Designing Decision Governance in Regulated AI Systems
Context
Wells Fargo’s AI Enterprise Solutions group was tasked with advancing machine learning across fraud detection, claims processing, and operational systems. Despite significant technical capability, adoption lagged.
The barrier was not technology. It was trust.
Business units operated in a deeply risk-averse environment, where experimentation was often interpreted as exposure. AI initiatives stalled due to regulatory uncertainty, unclear ownership, and lack of alignment between legal, data science, and product teams.
The Problem
AI efforts failed not because models were ineffective, but because no system existed to make their outputs accountable.
Teams encountered:
- inability to frame AI initiatives in compliance-safe terms
- misalignment between technical capability and regulatory expectations
- lack of shared language across legal, product, and data teams
- absence of structured pathways from idea → experiment → approval
The organization had AI ambition, but no reliable way to operationalize it.
Intervention
I led design strategy to create decision governance frameworks that made AI experimentation structured, observable, and compliant.
The focus was not on building models, but on designing the system around them.
These frameworks introduced friction intentionally, requiring teams to define risk, ownership, and decision boundaries before experimentation could proceed.

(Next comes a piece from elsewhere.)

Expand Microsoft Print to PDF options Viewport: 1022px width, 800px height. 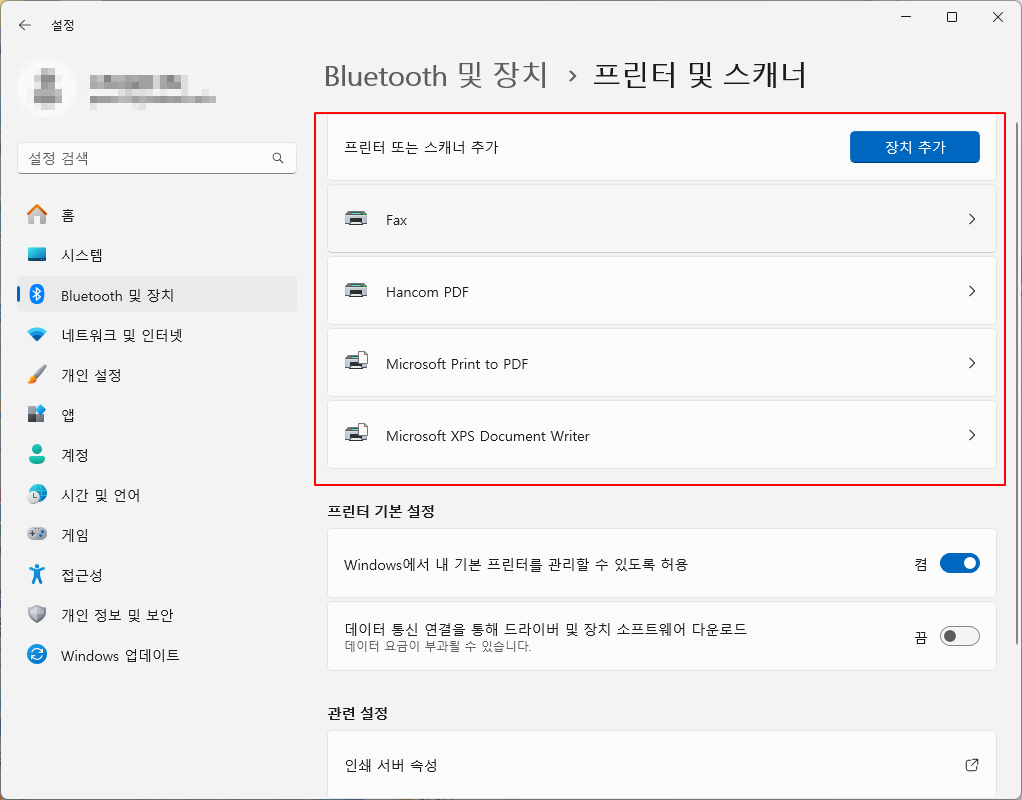pyautogui.click(x=971, y=363)
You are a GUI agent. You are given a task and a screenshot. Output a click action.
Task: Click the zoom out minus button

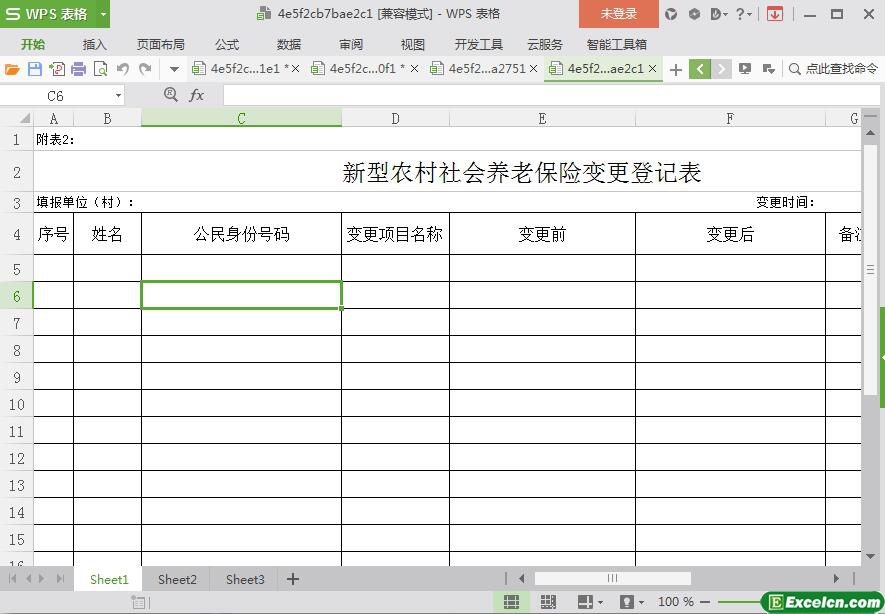[x=705, y=602]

This shifted AI work from informal exploration to accountable system design.
Key changes included:
-
Decision framing templates
Standardized how teams defined assumptions, risks, data requirements, and expected outcomes, translating abstract AI ideas into testable hypotheses. -
Compliance-aligned experiment canvases
Enabled teams to validate machine learning use cases within regulatory boundaries, reducing friction with legal and governance stakeholders. -
Cross-functional labs
Created shared environments where risk officers, data scientists, and product leaders could collaborate on controlled experiments. -
Human-in-the-loop checkpoints
Embedded validation, escalation, and override mechanisms into early-stage AI workflows to ensure accountability. -
Regulatory trust layer
Introduced interpretability thresholds, audit scaffolding, and decision traceability into the design of AI outputs.
Constraints
The work operated within:
- strict regulatory and compliance requirements
- high organizational sensitivity to operational and reputational risk
- fragmented ownership across business units and technical teams
Any approach to AI had to be credible to legal and risk stakeholders while remaining actionable for product and engineering teams.

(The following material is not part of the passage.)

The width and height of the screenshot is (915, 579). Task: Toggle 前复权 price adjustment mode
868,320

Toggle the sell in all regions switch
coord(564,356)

This required aligning stakeholders who were structurally incentivized to avoid risk rather than manage it, creating tension between innovation velocity and institutional accountability.
Outcome
AI shifted from a theoretical capability to a structured, testable discipline.
Observed outcomes included:
- 4 AI pilots launched within 3 months across fraud and compliance workflows
- re-evaluation and approval of previously stalled models, enabling deployment pathways
- increased stakeholder confidence in AI initiatives (qualitative: “Feels safe to try”)
- cultural shift from risk avoidance to structured experimentation
Critically, teams that previously could not initiate AI work due to regulatory ambiguity were now able to frame, test, and advance proposals within defined governance boundaries.
Result
Wells Fargo moved from treating AI as a risk to managing it as a governed system.
The work reframed innovation as a controlled process rather than an uncontrolled threat.
The system shifted from:
“Is this allowed?”
To:
“How do we test this safely, and what does success look like?”
This established a foundation for AI adoption rooted in trust, accountability, and decision clarity.